The ironic thing here is that, if you follow TIME’s narrative of the election, it’s around the time when the “Total Meltdown” cover came out — when Hillary Clinton’s win seemed all but assured — that the Clinton campaign made a fatal error that contributed to Trump’s shocking victory in November. In his “Person of the Year” article about Trump, TIME’s Washington Bureau Chief, Michael Scherer, points out that, for much of the campaign, Clinton delivered a crucial message about the American economy, assuring voters that she would work to protect American jobs and lift up American workers who felt they had been forgotten by leaders in Washington.

However, in the final weeks of the campaign, provoked by Trump’s unprecedented and offensive behavior, Clinton changed her strategy. “No presidential candidate in American history had done or said so many outlandish and offensive things as Trump,” Scherer writes. “… For a Clinton campaign aiming to re-create Obama’s winning coalitions, all of this proved too large a target to pass up.” Scherer argues that Clinton shifted her message away from the economy to focus instead on “a moral argument about Trump’s character.” And though the move was successful for some voters (she did, after all, win the popular vote by 2.5 million), it hurt her in the crucial Rust Belt region (especially in Michigan, Ohio, Pennsylvania, and Wisconsin) and, Scherer suggests, ultimately cost her the election.

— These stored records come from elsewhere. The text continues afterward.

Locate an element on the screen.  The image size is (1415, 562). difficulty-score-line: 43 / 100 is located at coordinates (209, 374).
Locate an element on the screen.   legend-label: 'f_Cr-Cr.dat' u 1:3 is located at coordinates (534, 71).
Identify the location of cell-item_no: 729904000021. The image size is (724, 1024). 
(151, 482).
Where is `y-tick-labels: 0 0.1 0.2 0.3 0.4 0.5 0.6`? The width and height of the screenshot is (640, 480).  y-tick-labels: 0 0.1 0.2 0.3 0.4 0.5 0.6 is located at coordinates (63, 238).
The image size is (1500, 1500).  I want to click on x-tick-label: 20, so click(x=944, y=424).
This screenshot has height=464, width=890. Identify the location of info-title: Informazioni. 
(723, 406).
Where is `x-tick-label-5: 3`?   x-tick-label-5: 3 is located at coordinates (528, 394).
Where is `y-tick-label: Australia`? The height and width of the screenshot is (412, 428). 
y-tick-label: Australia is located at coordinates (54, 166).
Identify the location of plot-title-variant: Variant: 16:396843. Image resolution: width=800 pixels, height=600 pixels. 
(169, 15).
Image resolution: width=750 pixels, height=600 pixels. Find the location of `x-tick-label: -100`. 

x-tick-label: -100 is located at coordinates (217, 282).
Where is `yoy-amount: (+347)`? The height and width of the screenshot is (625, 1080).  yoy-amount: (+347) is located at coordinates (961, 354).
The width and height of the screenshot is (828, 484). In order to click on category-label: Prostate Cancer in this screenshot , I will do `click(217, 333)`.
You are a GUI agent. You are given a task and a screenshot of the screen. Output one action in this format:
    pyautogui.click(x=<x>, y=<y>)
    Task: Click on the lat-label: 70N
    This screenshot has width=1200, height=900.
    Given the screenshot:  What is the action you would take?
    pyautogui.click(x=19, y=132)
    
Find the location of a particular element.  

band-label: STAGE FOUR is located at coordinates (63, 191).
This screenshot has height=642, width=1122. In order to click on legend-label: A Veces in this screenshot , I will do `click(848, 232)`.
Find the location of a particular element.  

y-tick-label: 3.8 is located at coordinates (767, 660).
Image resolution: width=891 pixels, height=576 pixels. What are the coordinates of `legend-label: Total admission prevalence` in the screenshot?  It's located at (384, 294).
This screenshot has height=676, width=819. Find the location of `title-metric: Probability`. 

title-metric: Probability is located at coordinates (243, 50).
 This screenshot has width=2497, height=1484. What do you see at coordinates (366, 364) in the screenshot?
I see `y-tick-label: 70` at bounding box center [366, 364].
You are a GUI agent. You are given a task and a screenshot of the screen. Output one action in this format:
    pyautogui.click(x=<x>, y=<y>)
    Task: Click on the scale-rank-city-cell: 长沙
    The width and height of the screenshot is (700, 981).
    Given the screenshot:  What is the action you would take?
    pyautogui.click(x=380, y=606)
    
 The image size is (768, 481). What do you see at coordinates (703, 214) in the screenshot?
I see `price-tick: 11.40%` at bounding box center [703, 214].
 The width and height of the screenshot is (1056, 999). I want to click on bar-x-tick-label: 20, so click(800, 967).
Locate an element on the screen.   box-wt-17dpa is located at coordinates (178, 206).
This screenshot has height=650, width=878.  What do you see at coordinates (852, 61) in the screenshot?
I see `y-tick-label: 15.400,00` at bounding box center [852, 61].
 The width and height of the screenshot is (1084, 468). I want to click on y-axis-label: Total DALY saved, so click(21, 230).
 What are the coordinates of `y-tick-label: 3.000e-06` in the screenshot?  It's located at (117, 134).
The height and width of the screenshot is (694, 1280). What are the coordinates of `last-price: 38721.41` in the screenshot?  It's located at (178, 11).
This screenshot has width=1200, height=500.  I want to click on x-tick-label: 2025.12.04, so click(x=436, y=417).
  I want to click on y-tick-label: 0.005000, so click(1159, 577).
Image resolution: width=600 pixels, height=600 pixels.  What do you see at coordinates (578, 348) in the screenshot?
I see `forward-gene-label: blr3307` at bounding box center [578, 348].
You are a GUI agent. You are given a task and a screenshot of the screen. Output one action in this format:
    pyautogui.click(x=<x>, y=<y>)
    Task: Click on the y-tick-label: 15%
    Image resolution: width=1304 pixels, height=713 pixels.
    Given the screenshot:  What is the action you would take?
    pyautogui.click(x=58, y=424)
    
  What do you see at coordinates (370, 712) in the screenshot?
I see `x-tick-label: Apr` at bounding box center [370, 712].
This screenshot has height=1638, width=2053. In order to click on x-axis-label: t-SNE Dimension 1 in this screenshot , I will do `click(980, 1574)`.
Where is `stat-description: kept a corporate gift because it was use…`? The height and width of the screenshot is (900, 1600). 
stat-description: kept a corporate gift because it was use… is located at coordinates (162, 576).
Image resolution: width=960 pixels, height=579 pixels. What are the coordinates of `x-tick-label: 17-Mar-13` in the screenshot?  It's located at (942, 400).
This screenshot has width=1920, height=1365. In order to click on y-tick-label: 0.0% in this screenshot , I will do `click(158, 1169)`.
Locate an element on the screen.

Looking at these TIME covers side by side highlights the strange imperviousness of Donald Trump, a man who has, somehow, weathered controversy after controversy without penalty, a man with an endless stream of offensive statements and scandals that would likely tank another politician’s career, but that only seem to bolster his popularity. However you feel about the President-elect, that Teflon-like power certainly makes him a “Person of the Year” for 2016 — for better or for worse.